Your instructions —
Write the records out again, keeping each line exactly as it is.

Raw data —
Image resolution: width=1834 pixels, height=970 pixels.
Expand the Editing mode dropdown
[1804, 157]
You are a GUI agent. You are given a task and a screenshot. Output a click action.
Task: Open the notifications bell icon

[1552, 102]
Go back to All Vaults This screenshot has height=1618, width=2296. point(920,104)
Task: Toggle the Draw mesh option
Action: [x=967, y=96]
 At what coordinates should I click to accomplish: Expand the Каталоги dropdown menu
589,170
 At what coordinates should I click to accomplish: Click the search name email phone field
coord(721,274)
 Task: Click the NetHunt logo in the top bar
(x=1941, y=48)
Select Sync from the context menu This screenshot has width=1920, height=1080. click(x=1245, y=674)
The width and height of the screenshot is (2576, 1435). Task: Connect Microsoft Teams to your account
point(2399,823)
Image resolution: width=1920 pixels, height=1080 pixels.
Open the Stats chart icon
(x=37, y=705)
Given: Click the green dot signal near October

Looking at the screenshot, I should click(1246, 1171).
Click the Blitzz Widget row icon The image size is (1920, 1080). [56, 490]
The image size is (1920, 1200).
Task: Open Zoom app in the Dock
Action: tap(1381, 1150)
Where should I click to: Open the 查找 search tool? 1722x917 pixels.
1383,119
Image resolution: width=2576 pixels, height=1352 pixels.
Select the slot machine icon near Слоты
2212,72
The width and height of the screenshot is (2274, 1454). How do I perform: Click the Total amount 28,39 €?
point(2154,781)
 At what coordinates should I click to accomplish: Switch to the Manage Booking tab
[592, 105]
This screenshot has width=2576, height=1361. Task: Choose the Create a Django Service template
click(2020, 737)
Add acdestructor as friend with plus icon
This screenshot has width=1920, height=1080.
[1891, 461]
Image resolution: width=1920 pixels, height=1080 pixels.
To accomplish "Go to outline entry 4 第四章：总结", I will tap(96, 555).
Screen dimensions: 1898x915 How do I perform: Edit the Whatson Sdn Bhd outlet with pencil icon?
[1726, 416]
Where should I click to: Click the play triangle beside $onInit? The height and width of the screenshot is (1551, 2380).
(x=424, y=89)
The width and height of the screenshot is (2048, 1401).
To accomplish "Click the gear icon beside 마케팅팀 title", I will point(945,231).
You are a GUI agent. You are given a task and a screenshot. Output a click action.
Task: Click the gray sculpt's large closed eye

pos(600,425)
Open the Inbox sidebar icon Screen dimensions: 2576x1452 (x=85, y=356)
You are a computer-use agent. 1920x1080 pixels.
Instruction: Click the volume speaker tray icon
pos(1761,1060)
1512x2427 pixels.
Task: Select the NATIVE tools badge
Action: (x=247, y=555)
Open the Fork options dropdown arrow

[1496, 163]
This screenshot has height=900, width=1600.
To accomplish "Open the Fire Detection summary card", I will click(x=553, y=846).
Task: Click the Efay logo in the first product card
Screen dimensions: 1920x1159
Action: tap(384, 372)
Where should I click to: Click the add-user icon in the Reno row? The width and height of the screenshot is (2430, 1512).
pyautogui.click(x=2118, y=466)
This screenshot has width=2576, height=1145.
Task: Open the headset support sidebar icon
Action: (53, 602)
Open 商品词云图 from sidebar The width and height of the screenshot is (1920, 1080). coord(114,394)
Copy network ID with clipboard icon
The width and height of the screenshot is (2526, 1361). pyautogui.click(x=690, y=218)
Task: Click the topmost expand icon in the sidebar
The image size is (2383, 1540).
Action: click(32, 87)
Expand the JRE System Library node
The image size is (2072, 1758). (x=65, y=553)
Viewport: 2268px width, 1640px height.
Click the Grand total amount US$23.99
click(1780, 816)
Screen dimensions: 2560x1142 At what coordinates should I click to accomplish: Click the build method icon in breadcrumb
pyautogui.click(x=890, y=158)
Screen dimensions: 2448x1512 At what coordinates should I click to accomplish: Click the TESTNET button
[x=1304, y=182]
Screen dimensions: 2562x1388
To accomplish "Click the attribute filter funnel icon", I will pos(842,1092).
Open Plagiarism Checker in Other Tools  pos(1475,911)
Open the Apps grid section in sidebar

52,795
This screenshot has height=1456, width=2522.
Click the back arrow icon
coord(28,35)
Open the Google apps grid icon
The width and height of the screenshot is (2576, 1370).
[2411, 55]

Result for this exercise —
Image resolution: width=1834 pixels, height=970 pixels.
Expand the Editing mode dropdown
[1804, 157]
You are a GUI agent. You are given a task and a screenshot. Output a click action.
Task: Open the notifications bell icon

[1552, 102]
Go back to All Vaults This screenshot has height=1618, width=2296. point(920,104)
Task: Toggle the Draw mesh option
Action: [x=967, y=96]
 At what coordinates should I click to accomplish: Expand the Каталоги dropdown menu
589,170
 At what coordinates should I click to accomplish: Click the search name email phone field
coord(721,274)
 Task: Click the NetHunt logo in the top bar
(x=1941, y=48)
Select Sync from the context menu This screenshot has width=1920, height=1080. click(x=1245, y=674)
The width and height of the screenshot is (2576, 1435). Task: Connect Microsoft Teams to your account
point(2399,823)
Image resolution: width=1920 pixels, height=1080 pixels.
Open the Stats chart icon
(x=37, y=705)
Given: Click the green dot signal near October

Looking at the screenshot, I should click(1246, 1171).
Click the Blitzz Widget row icon The image size is (1920, 1080). [56, 490]
The image size is (1920, 1200).
Task: Open Zoom app in the Dock
Action: tap(1381, 1150)
Where should I click to: Open the 查找 search tool? 1722x917 pixels.
1383,119
Image resolution: width=2576 pixels, height=1352 pixels.
Select the slot machine icon near Слоты
2212,72
The width and height of the screenshot is (2274, 1454). How do I perform: Click the Total amount 28,39 €?
point(2154,781)
 At what coordinates should I click to accomplish: Switch to the Manage Booking tab
[592, 105]
This screenshot has width=2576, height=1361. Task: Choose the Create a Django Service template
click(2020, 737)
Add acdestructor as friend with plus icon
This screenshot has width=1920, height=1080.
[1891, 461]
Image resolution: width=1920 pixels, height=1080 pixels.
To accomplish "Go to outline entry 4 第四章：总结", I will tap(96, 555).
Screen dimensions: 1898x915 How do I perform: Edit the Whatson Sdn Bhd outlet with pencil icon?
[1726, 416]
Where should I click to: Click the play triangle beside $onInit? The height and width of the screenshot is (1551, 2380).
(x=424, y=89)
The width and height of the screenshot is (2048, 1401).
To accomplish "Click the gear icon beside 마케팅팀 title", I will point(945,231).
You are a GUI agent. You are given a task and a screenshot. Output a click action.
Task: Click the gray sculpt's large closed eye

pos(600,425)
Open the Inbox sidebar icon Screen dimensions: 2576x1452 (x=85, y=356)
You are a computer-use agent. 1920x1080 pixels.
Instruction: Click the volume speaker tray icon
pos(1761,1060)
1512x2427 pixels.
Task: Select the NATIVE tools badge
Action: (x=247, y=555)
Open the Fork options dropdown arrow

[1496, 163]
This screenshot has height=900, width=1600.
To accomplish "Open the Fire Detection summary card", I will click(x=553, y=846).
Task: Click the Efay logo in the first product card
Screen dimensions: 1920x1159
Action: tap(384, 372)
Where should I click to: Click the add-user icon in the Reno row? The width and height of the screenshot is (2430, 1512).
pyautogui.click(x=2118, y=466)
This screenshot has width=2576, height=1145.
Task: Open the headset support sidebar icon
Action: (53, 602)
Open 商品词云图 from sidebar The width and height of the screenshot is (1920, 1080). coord(114,394)
Copy network ID with clipboard icon
The width and height of the screenshot is (2526, 1361). pyautogui.click(x=690, y=218)
Task: Click the topmost expand icon in the sidebar
The image size is (2383, 1540).
Action: click(32, 87)
Expand the JRE System Library node
The image size is (2072, 1758). (x=65, y=553)
Viewport: 2268px width, 1640px height.
Click the Grand total amount US$23.99
click(1780, 816)
Screen dimensions: 2560x1142 At what coordinates should I click to accomplish: Click the build method icon in breadcrumb
pyautogui.click(x=890, y=158)
Screen dimensions: 2448x1512 At what coordinates should I click to accomplish: Click the TESTNET button
[x=1304, y=182]
Screen dimensions: 2562x1388
To accomplish "Click the attribute filter funnel icon", I will pos(842,1092).
Open Plagiarism Checker in Other Tools  pos(1475,911)
Open the Apps grid section in sidebar

52,795
This screenshot has height=1456, width=2522.
Click the back arrow icon
coord(28,35)
Open the Google apps grid icon
The width and height of the screenshot is (2576, 1370).
[2411, 55]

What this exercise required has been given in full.